Doesn’t it always seem to happen to your team? Down by two in the 5th, your team gets a lead-off double followed by a walk. First and second, no one out – this is the start of a big inning. Next thing you know, after a lazy fly-ball to shallow left and a strikeout, your only hope is a solid base hit. One weak grounder to short later, you curse your team for another wasted opportunity. The Run Expectancy Matrix helps us determine how much of a wasted opportunity the above scenario truly was.
There are 24 unique states describing the position of runners and the number of outs in an inning. There are 8 unique runner positions (bases empty, men on 1st and 2nd, bases loaded, etc.) and 3 out possibilities.
For each state, we are interested in determining the expected number of runs that are scored in the rest of the inning. If one goes to the Statistics page of Baseball Prospectus and clicks on “Run Expectancy Matrix” a table like the following will pop up:
Runners Exp_Outs_0 Exp_Outs_1 Exp_Outs_2 000 0.526 0.281 0.108 003 1.520 0.951 0.362 020 1.165 0.708 0.334 023 2.017 1.425 0.600 100 0.908 0.536 0.228 103 1.772 1.566 0.496 120 1.558 0.944 0.461 123 2.349 1.596 0.803
Back to our scenario, this table tells us that, with runners on 1st and 2nd (Runners = 120) and no outs, the expected number of runs is 1.558. That’s fine and good, but where did this 1.558 come from? More importantly, what were the assumptions?

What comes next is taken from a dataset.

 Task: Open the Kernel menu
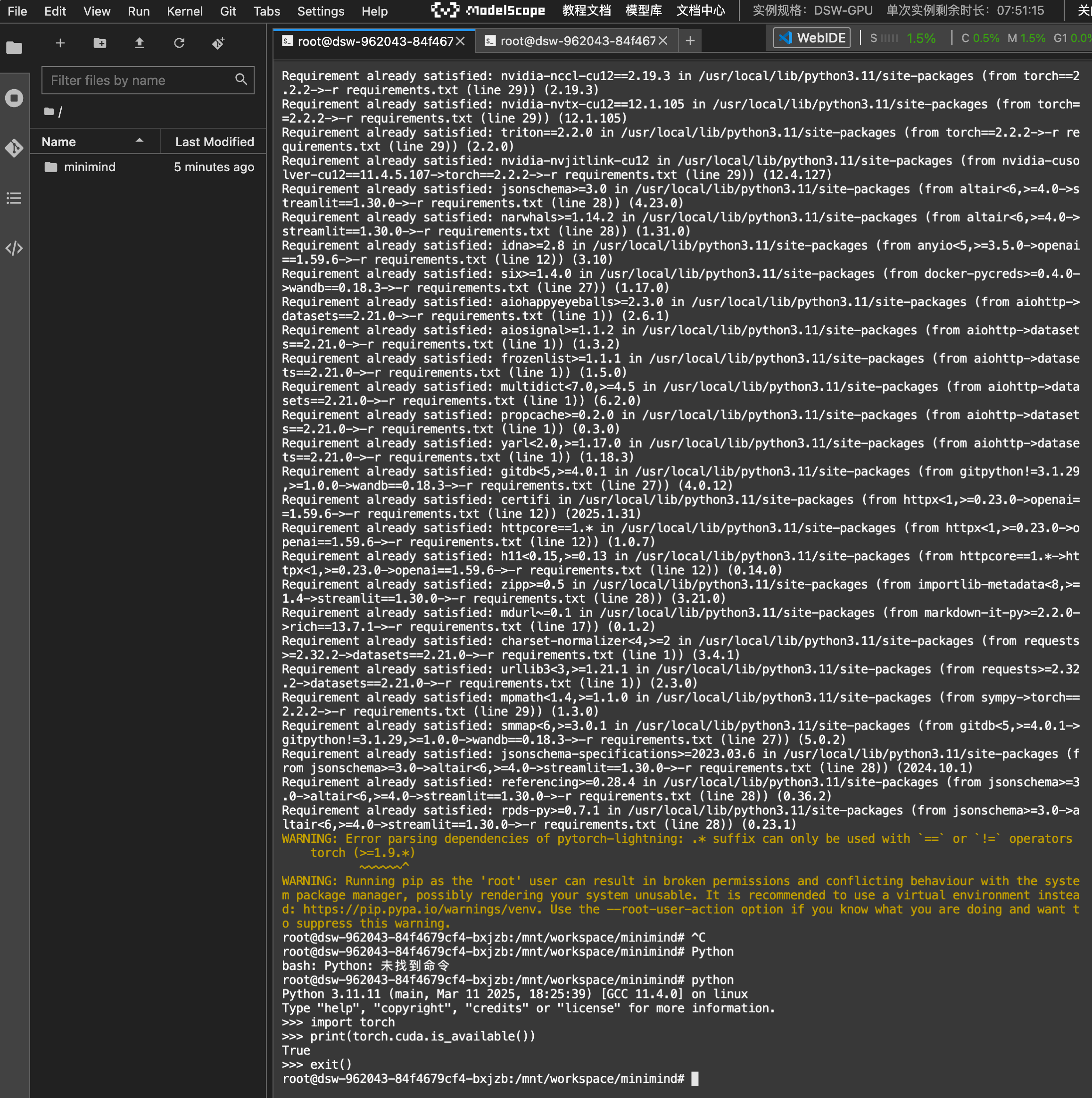coord(185,11)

To create the Run Expectancy Matrix, the sabermetric gnomes (you thought real people did this?) look at the play-by-play data for some time period, typically a given year or set of consecutive years. At the beginning of each play, they look at the state and then determine how many runs were scored in this half-inning from the beginning of the play to the end of the inning. Then, they calculate the average of the number of runs that follow for all plays with the same beginning state.

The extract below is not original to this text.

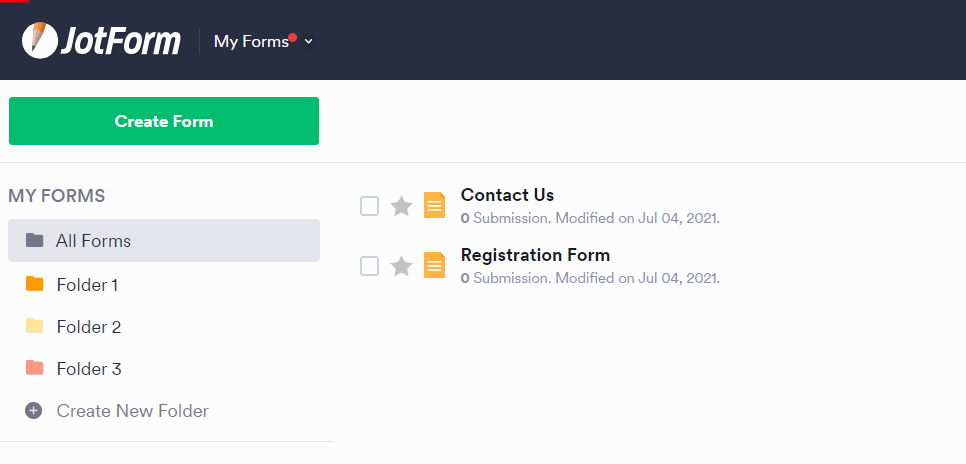Click the orange Folder 1 icon
Screen dimensions: 966x464
tap(34, 284)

To illustrate the point, let’s walk through an example inning. On April 5, 2008 in the bottom of the fifth inning of the Rangers–Angels game, there were six distinct plays:
- Matthews, Jr. singled to left
- Guerrero singled to left. Matthews, Jr. to 2nd.

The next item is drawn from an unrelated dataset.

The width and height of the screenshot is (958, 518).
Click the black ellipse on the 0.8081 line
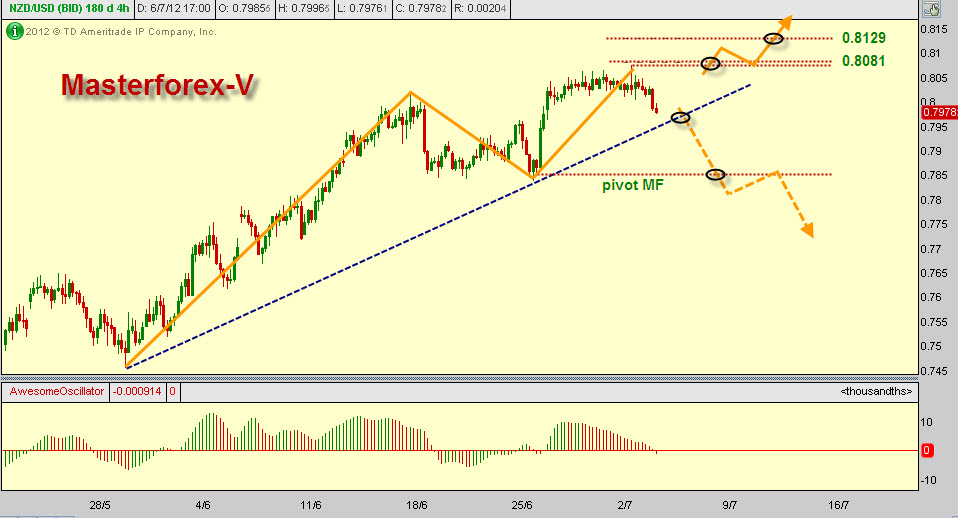click(711, 64)
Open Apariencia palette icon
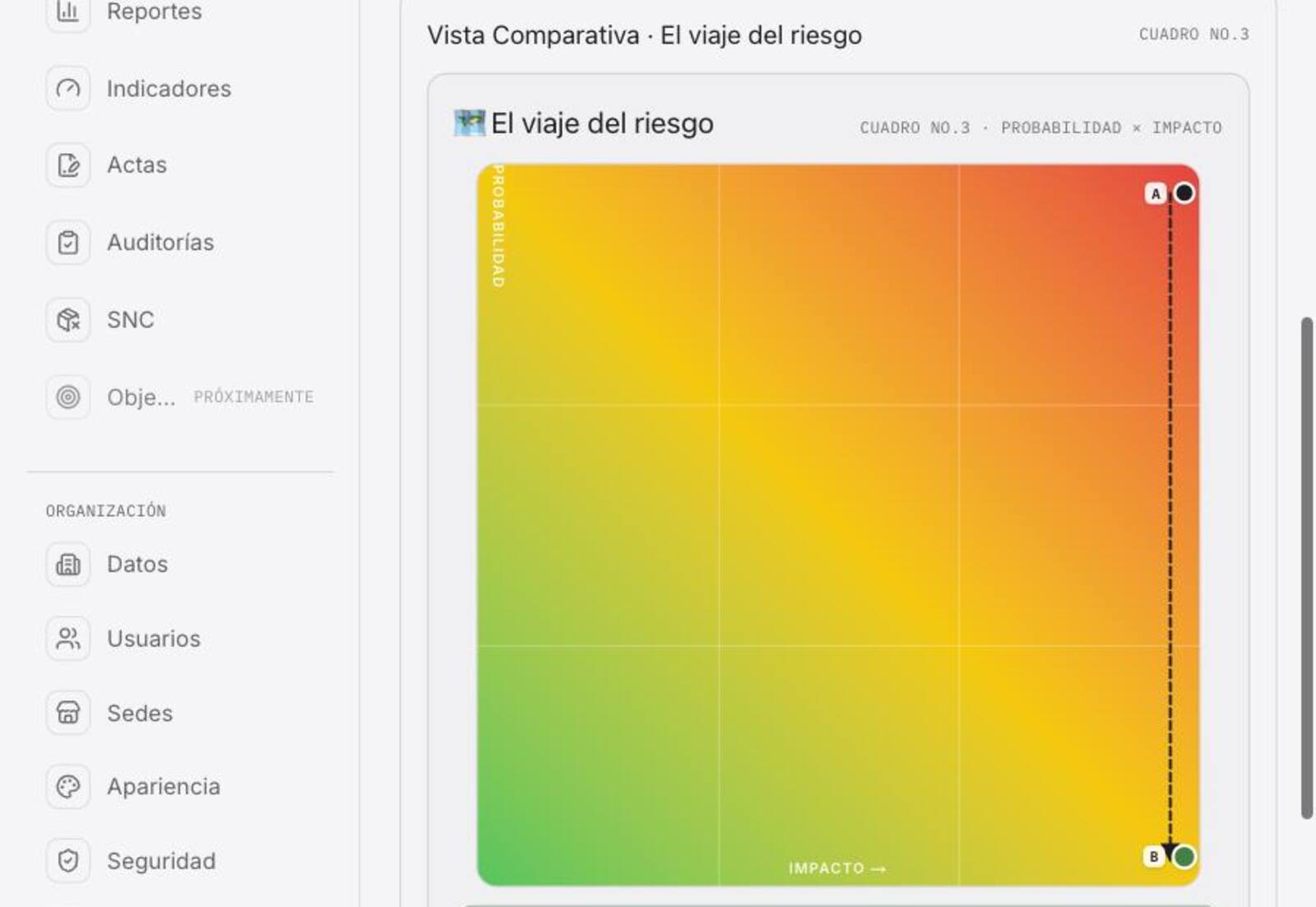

- Anderson pops out to second.
- Hunter doubles to left. Matthews, Jr. scores. Guerrero to 3rd.
- Kotchman hit by a pitch.
- Kendrick grounds into a 6-4-3 double play.
The table below shows how the above six plays would be translated into the state and the additional runs to be scored that inning.
Play Runners Outs Additional Runs Scored 1 000 0 1 2 100 0 1 3 120 0 1 4 120 1 1 5 023 1 0 6 123 1 0
At the beginning of the third play, we have the state of 1st and 2nd, no outs. After this state, one run scored during the rest of the inning (on the fourth play). Throughout 2008, there were 2,520 times a play started with 1st and 2nd and no outs. These plays plus all following plays in the inning led to 3,925 runs scored. If we divide 3,925 by 2,520, we get 1.558 expected runs.
There is some filtering of which plays are included and excluded in the calculations. Typically, a Run Expectancy Matrix focuses on innings when the batting team’s objective is to maximize runs. When the batting team’s objective is to play for a single run (tied-game in the ninth) or the inning is partial (a walk-off hit in the bottom of the ninth), these innings are typically excluded, because they underestimate the true run potential of a given state. In the numbers presented in this article, I have used each play in 2008 that occurred between the first and eighth inning as a simple filtering.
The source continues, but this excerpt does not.